### About this exercise
Begin with the line containing "Instruction: Check the No Middle Name box" and reproduce it and all later lines exactly, through the last line of the records. Add nothing else.

### Supplied data

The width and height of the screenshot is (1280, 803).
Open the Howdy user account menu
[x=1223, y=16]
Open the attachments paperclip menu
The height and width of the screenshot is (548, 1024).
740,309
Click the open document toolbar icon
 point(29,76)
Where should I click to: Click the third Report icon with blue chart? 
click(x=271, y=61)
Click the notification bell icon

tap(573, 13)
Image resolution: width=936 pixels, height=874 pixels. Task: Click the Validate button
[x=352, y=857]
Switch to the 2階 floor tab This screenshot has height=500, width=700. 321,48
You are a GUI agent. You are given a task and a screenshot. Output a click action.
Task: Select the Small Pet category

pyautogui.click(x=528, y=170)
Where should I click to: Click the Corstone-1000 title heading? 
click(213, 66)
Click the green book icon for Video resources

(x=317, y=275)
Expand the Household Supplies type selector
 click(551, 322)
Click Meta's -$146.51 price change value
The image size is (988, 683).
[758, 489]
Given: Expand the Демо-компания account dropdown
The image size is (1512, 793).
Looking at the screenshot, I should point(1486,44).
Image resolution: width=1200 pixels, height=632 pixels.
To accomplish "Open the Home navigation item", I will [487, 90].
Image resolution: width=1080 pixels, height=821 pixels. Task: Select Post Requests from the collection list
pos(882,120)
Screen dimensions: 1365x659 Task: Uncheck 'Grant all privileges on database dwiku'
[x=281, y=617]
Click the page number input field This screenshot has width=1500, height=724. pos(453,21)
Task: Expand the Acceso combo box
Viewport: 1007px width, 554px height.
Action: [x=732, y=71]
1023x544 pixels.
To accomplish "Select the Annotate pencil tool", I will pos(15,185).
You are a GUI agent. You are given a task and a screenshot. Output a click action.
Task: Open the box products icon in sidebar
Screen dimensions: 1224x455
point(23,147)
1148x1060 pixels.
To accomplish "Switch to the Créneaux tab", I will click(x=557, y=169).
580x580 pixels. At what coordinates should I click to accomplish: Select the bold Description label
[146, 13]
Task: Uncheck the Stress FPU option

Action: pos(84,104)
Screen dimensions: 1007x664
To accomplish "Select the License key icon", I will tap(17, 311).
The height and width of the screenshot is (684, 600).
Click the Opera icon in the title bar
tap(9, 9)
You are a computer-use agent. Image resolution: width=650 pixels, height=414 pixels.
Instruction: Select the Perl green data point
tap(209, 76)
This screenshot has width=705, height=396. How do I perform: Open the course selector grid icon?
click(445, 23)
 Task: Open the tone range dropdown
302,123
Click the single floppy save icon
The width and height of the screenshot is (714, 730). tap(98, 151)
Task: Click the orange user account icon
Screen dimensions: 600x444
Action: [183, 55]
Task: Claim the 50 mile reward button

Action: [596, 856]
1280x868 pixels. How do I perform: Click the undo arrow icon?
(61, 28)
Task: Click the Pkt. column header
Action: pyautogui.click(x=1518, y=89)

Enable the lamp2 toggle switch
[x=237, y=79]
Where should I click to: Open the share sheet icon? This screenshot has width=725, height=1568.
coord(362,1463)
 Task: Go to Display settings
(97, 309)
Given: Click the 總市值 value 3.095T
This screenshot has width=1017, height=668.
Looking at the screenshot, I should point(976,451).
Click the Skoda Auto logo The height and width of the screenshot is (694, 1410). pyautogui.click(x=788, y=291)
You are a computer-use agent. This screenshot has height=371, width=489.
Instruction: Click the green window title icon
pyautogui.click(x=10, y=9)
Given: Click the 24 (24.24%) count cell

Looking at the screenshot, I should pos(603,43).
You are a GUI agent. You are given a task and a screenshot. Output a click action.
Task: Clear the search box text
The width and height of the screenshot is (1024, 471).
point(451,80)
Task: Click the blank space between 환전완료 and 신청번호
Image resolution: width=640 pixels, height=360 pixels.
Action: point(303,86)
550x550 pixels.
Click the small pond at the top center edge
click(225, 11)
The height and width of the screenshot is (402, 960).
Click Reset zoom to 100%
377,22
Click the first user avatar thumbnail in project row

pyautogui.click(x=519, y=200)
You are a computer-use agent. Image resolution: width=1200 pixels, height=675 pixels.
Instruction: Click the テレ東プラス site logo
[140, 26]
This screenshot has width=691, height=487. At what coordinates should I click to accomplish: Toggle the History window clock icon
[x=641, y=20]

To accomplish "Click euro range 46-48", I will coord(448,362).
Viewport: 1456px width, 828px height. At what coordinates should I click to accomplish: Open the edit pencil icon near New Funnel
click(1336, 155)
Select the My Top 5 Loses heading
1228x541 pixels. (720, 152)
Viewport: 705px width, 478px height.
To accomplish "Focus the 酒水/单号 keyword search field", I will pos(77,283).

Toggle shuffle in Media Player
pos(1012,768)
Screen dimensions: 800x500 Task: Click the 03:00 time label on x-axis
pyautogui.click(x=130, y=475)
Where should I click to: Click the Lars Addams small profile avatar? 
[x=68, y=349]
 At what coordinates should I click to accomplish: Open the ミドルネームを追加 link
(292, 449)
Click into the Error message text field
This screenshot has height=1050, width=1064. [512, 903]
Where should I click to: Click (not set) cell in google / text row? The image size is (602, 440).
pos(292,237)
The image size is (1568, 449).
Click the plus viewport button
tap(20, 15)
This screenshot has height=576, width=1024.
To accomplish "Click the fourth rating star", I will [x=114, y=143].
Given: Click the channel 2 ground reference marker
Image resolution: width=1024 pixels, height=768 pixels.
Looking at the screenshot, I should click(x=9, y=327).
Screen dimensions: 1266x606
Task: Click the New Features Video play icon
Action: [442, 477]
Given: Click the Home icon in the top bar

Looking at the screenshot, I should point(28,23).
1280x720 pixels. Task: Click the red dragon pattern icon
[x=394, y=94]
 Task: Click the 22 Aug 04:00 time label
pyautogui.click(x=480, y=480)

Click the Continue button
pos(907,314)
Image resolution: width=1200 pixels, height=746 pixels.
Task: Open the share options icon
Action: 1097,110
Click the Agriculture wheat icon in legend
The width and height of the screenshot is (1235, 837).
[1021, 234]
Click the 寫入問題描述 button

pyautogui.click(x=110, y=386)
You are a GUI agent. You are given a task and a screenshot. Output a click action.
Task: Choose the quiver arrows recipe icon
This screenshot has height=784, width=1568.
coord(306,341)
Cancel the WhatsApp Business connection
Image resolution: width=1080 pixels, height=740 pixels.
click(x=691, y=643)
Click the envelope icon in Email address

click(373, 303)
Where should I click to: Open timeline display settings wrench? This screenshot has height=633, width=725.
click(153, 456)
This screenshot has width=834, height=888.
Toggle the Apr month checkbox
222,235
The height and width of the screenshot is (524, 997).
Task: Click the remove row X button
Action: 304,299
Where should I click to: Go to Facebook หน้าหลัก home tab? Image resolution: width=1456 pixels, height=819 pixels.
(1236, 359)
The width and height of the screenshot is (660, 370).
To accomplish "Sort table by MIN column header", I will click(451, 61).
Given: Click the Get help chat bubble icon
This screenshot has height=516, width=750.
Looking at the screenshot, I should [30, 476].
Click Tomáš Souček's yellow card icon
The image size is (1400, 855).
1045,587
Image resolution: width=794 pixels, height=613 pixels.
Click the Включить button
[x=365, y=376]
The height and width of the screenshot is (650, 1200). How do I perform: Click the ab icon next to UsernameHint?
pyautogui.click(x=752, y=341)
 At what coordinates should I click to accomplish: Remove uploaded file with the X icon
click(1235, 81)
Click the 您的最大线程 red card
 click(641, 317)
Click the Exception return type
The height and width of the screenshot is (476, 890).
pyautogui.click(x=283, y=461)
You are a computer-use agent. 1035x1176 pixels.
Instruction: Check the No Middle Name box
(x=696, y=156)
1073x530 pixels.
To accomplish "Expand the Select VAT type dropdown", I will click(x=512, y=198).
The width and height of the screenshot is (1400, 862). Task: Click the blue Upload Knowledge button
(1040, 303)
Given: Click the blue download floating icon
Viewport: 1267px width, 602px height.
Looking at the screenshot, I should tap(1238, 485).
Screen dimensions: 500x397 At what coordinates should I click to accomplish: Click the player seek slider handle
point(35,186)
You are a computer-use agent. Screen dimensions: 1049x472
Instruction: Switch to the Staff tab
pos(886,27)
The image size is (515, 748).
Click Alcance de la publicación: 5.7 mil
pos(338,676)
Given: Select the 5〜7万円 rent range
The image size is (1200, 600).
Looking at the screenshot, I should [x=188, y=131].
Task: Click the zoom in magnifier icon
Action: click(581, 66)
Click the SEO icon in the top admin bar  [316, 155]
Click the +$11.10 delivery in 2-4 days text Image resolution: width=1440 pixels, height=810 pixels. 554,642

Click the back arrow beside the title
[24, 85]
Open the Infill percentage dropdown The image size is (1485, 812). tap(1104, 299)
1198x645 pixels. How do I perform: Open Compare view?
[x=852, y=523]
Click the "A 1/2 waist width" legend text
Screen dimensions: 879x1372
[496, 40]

### Result below
Instruction: Check the No Middle Name box
(x=696, y=156)
1073x530 pixels.
To accomplish "Expand the Select VAT type dropdown", I will click(x=512, y=198).
The width and height of the screenshot is (1400, 862). Task: Click the blue Upload Knowledge button
(1040, 303)
Given: Click the blue download floating icon
Viewport: 1267px width, 602px height.
Looking at the screenshot, I should tap(1238, 485).
Screen dimensions: 500x397 At what coordinates should I click to accomplish: Click the player seek slider handle
point(35,186)
You are a computer-use agent. Screen dimensions: 1049x472
Instruction: Switch to the Staff tab
pos(886,27)
The image size is (515, 748).
Click Alcance de la publicación: 5.7 mil
pos(338,676)
Given: Select the 5〜7万円 rent range
The image size is (1200, 600).
Looking at the screenshot, I should [x=188, y=131].
Task: Click the zoom in magnifier icon
Action: click(581, 66)
Click the SEO icon in the top admin bar  [316, 155]
Click the +$11.10 delivery in 2-4 days text Image resolution: width=1440 pixels, height=810 pixels. 554,642

Click the back arrow beside the title
[24, 85]
Open the Infill percentage dropdown The image size is (1485, 812). tap(1104, 299)
1198x645 pixels. How do I perform: Open Compare view?
[x=852, y=523]
Click the "A 1/2 waist width" legend text
Screen dimensions: 879x1372
[496, 40]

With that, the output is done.